• Recorded data
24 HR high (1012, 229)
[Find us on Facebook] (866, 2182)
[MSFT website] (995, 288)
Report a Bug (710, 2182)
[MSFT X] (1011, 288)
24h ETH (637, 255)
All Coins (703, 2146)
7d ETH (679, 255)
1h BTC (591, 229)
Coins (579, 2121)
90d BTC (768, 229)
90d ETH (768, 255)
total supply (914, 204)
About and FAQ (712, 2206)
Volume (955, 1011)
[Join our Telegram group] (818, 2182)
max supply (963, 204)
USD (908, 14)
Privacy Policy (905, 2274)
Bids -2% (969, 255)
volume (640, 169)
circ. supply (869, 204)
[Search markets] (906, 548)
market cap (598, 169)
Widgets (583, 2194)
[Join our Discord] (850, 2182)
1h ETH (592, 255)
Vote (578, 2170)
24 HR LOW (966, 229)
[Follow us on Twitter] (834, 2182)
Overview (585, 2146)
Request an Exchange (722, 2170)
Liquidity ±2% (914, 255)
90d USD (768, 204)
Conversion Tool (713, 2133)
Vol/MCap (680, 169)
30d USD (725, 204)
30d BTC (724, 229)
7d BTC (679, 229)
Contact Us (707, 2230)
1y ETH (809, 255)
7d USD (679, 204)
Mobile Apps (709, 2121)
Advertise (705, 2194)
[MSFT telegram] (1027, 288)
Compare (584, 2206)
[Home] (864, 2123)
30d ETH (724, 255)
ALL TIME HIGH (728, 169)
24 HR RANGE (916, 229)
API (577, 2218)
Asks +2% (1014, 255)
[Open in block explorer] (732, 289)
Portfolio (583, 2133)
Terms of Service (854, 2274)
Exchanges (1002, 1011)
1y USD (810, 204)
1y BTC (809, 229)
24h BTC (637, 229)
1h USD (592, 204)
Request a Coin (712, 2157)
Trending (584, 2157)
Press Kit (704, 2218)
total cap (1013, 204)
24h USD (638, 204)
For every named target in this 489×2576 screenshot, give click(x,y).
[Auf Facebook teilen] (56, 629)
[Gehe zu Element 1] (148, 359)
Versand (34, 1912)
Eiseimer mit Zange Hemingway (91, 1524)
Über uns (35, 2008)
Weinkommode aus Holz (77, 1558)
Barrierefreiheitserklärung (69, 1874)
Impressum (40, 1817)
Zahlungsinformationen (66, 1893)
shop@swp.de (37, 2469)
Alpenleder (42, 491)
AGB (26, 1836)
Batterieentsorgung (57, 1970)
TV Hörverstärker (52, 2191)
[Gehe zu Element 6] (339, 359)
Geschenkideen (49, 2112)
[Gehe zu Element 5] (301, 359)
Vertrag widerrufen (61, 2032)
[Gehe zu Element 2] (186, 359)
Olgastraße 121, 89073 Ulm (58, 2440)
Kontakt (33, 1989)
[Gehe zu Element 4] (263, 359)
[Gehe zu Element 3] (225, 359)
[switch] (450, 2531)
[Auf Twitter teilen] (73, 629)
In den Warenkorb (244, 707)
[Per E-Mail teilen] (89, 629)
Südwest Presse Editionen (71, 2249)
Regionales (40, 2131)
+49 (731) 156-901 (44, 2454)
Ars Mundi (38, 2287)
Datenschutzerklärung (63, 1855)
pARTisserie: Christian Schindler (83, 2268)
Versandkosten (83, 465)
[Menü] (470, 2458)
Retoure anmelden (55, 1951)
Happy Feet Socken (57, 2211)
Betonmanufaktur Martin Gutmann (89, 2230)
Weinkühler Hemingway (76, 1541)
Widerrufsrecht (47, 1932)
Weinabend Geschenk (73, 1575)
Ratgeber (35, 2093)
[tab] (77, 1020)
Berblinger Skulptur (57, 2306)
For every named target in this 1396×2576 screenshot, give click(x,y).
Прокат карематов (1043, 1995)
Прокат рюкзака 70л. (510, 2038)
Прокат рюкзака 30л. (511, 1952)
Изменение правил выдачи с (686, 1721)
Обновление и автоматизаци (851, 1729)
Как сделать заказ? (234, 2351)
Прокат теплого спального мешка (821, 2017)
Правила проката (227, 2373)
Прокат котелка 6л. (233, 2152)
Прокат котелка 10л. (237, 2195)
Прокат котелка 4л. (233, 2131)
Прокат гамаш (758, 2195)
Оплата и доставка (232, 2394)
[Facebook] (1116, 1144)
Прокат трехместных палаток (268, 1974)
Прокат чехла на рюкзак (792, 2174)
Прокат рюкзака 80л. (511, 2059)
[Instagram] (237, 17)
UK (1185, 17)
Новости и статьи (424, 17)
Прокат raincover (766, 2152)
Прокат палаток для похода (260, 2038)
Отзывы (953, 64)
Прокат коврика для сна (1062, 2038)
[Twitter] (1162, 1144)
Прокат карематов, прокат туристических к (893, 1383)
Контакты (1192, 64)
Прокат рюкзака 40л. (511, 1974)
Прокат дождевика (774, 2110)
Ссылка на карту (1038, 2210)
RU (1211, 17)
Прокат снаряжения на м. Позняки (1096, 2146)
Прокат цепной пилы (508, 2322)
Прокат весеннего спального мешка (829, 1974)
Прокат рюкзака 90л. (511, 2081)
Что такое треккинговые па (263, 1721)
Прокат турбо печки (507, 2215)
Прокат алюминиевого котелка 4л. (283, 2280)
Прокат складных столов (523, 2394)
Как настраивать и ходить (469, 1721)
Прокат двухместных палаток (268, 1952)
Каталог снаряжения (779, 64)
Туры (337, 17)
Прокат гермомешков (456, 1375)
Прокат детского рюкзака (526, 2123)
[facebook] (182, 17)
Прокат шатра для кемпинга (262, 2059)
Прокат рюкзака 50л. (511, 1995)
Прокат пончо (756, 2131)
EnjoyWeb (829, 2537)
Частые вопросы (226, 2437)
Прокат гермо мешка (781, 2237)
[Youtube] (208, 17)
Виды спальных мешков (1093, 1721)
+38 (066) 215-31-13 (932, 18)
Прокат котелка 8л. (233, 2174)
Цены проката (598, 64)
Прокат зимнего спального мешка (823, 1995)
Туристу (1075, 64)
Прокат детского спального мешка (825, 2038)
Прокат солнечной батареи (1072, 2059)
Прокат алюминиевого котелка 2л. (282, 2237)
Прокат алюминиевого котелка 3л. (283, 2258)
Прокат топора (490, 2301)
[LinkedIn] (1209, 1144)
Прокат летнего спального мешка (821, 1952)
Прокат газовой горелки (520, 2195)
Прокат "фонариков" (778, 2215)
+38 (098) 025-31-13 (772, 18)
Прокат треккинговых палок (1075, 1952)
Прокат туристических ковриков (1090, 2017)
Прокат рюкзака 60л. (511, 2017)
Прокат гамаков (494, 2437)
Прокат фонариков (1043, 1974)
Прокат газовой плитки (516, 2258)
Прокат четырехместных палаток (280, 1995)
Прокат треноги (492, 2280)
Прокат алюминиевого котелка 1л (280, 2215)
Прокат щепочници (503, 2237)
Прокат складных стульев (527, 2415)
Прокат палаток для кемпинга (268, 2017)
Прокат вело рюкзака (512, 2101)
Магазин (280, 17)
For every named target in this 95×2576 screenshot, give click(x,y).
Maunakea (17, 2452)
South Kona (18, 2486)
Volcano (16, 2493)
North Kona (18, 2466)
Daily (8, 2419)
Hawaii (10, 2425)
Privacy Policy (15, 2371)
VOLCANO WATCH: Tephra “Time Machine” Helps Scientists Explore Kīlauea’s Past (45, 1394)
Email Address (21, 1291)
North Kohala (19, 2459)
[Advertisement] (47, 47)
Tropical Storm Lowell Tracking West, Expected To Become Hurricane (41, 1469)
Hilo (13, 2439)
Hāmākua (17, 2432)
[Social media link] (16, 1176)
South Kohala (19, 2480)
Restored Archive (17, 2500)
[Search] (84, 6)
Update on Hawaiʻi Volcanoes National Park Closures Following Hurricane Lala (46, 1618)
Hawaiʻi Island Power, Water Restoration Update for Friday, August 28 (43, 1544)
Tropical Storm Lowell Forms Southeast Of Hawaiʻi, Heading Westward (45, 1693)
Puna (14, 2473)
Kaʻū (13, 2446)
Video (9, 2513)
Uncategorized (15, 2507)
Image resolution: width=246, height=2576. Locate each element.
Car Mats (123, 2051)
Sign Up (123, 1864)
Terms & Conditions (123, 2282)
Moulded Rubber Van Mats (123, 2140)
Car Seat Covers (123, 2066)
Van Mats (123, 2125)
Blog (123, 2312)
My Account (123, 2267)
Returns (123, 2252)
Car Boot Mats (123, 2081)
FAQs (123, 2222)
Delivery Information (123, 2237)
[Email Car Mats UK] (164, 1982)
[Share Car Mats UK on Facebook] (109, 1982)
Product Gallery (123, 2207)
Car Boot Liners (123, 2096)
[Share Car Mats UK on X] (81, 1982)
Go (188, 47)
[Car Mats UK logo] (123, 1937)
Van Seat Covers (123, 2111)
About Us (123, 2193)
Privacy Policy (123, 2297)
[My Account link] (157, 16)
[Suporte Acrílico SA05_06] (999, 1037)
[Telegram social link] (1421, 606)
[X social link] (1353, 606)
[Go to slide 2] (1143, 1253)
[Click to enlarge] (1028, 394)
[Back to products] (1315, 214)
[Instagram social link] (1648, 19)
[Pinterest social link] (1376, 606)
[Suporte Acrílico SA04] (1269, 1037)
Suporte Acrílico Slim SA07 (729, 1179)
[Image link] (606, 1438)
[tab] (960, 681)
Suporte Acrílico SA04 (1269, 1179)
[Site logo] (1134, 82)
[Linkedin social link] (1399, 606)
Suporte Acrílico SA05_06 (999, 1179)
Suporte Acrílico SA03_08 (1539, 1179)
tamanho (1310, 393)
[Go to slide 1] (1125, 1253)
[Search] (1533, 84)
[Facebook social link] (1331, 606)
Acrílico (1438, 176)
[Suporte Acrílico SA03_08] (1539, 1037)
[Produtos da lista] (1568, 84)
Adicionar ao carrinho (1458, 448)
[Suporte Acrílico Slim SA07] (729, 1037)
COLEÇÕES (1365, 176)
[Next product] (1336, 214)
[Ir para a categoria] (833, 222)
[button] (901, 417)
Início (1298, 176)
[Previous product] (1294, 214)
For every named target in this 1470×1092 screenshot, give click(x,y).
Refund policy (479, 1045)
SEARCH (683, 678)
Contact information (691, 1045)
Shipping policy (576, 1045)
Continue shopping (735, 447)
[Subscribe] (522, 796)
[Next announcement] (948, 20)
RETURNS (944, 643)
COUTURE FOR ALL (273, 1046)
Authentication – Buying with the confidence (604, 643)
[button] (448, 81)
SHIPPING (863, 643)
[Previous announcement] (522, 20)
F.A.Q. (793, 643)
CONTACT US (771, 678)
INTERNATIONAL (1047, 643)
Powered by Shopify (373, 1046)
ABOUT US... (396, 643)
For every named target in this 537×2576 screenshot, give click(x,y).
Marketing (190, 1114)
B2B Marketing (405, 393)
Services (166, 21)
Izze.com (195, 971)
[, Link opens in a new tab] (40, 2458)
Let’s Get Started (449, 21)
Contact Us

• Exercise
The expected answer is an exact copy of the lines above, beginning at the line with "[tab] (77, 1020)" and ending at the line with "Правила проката (227, 2373)", with both ends in.

• Task solution
[tab] (77, 1020)
Berblinger Skulptur (57, 2306)
For every named target in this 1396×2576 screenshot, give click(x,y).
Прокат карематов (1043, 1995)
Прокат рюкзака 70л. (510, 2038)
Прокат рюкзака 30л. (511, 1952)
Изменение правил выдачи с (686, 1721)
Обновление и автоматизаци (851, 1729)
Как сделать заказ? (234, 2351)
Прокат теплого спального мешка (821, 2017)
Правила проката (227, 2373)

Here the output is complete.